=== Begin Enclosure ===
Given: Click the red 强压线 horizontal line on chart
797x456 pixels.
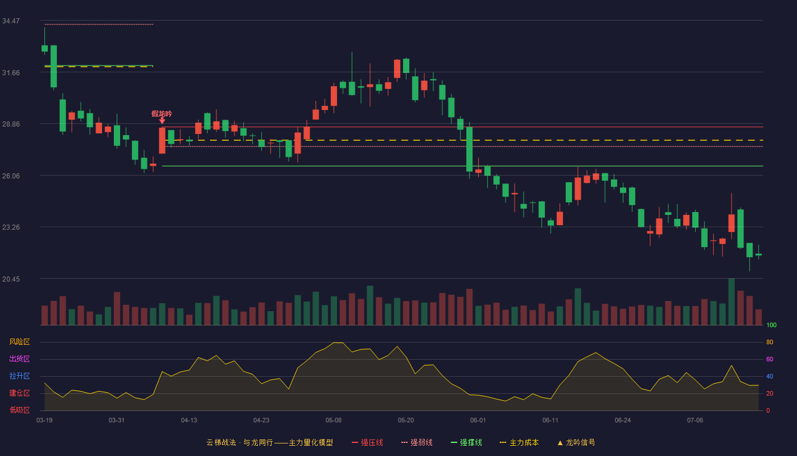Looking at the screenshot, I should 461,127.
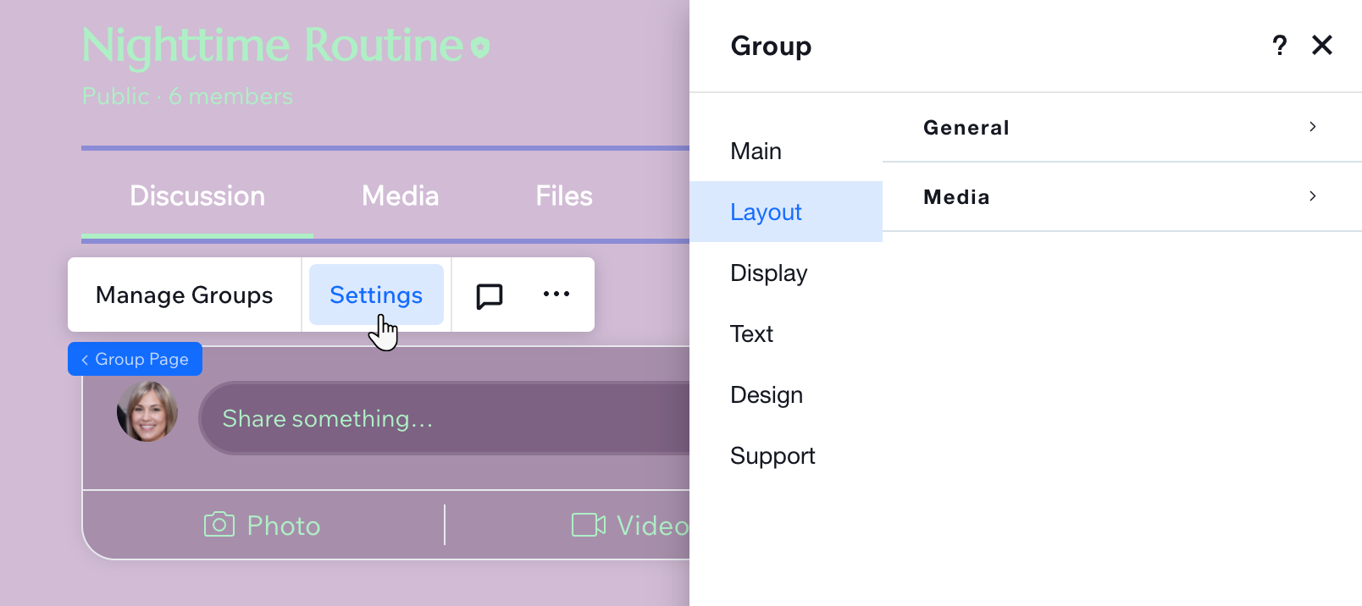Open the three-dots more options menu
Image resolution: width=1362 pixels, height=606 pixels.
pos(556,295)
=== End Enclosure ===
▶ YOUR INSTRUCTIONS
The answer must be the full listing, restated word for word, with no pictures in it.

▶ EXPECTED ANSWER
Given: Click the red 强压线 horizontal line on chart
797x456 pixels.
Looking at the screenshot, I should 461,127.
Open the three-dots more options menu
Image resolution: width=1362 pixels, height=606 pixels.
pos(556,295)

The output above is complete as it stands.